== Exercise instructions ==
"Tarnaud - Le Grand (423, 2347)" appears in one line; retype that line and all lines following it through the end of the records, with nothing left out or added.
^^^^^^^^
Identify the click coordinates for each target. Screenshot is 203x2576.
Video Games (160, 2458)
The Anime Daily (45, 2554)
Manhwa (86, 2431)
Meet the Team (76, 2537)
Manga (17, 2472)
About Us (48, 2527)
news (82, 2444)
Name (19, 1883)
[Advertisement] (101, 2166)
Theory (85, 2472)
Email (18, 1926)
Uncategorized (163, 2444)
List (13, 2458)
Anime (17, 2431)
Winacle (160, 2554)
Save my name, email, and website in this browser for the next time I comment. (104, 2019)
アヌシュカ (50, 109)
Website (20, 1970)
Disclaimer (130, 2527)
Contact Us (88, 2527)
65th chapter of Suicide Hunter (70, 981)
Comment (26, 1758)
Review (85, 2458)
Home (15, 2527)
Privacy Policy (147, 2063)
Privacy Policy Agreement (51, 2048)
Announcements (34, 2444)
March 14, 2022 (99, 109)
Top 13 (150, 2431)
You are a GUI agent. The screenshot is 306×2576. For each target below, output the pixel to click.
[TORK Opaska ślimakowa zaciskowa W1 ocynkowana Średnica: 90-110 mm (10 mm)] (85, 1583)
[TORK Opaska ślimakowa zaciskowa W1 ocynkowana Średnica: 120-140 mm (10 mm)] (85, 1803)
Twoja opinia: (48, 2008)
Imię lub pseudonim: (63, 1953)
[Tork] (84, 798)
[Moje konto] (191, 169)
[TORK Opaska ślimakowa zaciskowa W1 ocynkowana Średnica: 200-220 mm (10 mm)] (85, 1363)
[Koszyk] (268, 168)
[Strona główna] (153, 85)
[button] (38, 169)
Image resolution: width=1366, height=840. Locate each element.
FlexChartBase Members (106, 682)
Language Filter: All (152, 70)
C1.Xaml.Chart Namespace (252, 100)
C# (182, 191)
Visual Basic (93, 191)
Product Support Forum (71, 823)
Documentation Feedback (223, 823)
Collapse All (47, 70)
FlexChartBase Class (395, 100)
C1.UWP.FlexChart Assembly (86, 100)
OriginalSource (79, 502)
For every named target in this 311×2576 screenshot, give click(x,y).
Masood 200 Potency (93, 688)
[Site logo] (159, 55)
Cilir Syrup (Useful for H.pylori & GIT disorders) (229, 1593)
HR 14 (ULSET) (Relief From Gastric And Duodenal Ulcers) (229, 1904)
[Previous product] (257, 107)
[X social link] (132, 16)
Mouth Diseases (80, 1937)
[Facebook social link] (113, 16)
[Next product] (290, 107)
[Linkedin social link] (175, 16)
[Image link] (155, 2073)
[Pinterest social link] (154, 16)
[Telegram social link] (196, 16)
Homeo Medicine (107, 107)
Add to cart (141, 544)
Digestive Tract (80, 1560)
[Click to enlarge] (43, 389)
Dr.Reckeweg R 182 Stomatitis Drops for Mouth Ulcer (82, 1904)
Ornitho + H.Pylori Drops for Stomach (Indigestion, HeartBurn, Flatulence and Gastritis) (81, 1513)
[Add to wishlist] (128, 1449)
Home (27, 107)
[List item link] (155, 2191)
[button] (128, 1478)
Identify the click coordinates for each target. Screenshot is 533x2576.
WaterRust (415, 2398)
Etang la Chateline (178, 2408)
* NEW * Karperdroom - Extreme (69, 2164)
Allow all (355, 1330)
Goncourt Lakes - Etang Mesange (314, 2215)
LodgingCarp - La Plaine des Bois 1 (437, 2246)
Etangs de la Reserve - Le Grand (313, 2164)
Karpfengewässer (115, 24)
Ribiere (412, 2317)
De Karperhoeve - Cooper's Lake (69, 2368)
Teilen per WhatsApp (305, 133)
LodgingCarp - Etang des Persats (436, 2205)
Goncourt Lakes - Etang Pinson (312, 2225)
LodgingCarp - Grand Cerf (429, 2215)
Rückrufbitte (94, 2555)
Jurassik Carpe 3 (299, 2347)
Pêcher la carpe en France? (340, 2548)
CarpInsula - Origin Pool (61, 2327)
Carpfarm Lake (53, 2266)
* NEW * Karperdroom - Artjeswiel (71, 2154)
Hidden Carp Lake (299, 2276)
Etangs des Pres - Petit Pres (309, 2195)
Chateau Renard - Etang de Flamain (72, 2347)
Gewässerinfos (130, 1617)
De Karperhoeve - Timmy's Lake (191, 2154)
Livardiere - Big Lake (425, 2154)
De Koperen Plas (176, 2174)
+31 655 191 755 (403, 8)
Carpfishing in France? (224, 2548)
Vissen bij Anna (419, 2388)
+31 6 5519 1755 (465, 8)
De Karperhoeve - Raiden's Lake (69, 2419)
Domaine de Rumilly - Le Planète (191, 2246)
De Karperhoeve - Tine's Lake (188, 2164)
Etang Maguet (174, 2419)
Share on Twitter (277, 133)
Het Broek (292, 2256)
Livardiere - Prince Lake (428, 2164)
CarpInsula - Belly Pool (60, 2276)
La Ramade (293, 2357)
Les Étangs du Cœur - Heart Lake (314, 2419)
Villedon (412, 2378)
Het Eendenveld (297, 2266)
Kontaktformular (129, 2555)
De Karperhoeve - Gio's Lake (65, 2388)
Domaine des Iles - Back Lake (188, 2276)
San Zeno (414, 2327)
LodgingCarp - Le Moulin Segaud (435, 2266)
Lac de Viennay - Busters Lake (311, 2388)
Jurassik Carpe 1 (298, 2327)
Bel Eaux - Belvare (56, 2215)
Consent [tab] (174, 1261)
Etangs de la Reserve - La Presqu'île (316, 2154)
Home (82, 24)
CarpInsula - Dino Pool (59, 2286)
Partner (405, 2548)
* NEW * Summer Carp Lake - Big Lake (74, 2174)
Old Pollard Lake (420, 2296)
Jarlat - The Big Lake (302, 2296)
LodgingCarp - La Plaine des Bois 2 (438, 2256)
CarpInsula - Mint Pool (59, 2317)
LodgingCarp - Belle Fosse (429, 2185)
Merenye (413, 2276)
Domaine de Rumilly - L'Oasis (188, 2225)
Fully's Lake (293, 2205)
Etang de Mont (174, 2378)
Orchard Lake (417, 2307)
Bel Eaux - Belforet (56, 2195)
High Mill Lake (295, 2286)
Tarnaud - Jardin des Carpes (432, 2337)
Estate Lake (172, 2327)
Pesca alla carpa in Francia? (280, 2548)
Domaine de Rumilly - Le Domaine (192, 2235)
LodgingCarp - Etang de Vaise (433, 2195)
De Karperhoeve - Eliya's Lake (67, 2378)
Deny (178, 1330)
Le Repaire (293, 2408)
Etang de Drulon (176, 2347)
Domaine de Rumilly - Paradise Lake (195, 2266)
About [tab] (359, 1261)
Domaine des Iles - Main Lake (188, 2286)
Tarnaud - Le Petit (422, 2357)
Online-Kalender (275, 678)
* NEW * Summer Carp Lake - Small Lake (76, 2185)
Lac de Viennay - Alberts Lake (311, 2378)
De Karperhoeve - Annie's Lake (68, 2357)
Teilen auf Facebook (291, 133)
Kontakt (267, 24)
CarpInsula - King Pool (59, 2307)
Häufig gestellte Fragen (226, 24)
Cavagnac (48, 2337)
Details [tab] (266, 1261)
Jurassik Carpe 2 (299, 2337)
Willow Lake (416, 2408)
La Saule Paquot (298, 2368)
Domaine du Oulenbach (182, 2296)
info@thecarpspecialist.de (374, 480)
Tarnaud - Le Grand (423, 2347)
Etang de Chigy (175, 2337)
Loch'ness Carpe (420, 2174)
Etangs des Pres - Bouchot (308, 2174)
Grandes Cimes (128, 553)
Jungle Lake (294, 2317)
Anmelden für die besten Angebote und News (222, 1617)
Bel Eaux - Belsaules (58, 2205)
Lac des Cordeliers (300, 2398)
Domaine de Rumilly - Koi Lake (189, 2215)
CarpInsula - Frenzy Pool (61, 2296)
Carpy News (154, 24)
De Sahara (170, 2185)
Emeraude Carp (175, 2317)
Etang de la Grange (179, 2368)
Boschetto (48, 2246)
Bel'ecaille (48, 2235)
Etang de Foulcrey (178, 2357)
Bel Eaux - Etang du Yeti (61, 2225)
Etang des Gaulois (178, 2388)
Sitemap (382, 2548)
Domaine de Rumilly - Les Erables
^^^^^^^^
== Task solution ==
Tarnaud - Le Grand (423, 2347)
Etang de Chigy (175, 2337)
Loch'ness Carpe (420, 2174)
Etangs des Pres - Bouchot (308, 2174)
Grandes Cimes (128, 553)
Jungle Lake (294, 2317)
Anmelden für die besten Angebote und News (222, 1617)
Bel Eaux - Belsaules (58, 2205)
Lac des Cordeliers (300, 2398)
Domaine de Rumilly - Koi Lake (189, 2215)
CarpInsula - Frenzy Pool (61, 2296)
Carpy News (154, 24)
De Sahara (170, 2185)
Emeraude Carp (175, 2317)
Etang de la Grange (179, 2368)
Boschetto (48, 2246)
Bel'ecaille (48, 2235)
Etang de Foulcrey (178, 2357)
Bel Eaux - Etang du Yeti (61, 2225)
Etang des Gaulois (178, 2388)
Sitemap (382, 2548)
Domaine de Rumilly - Les Erables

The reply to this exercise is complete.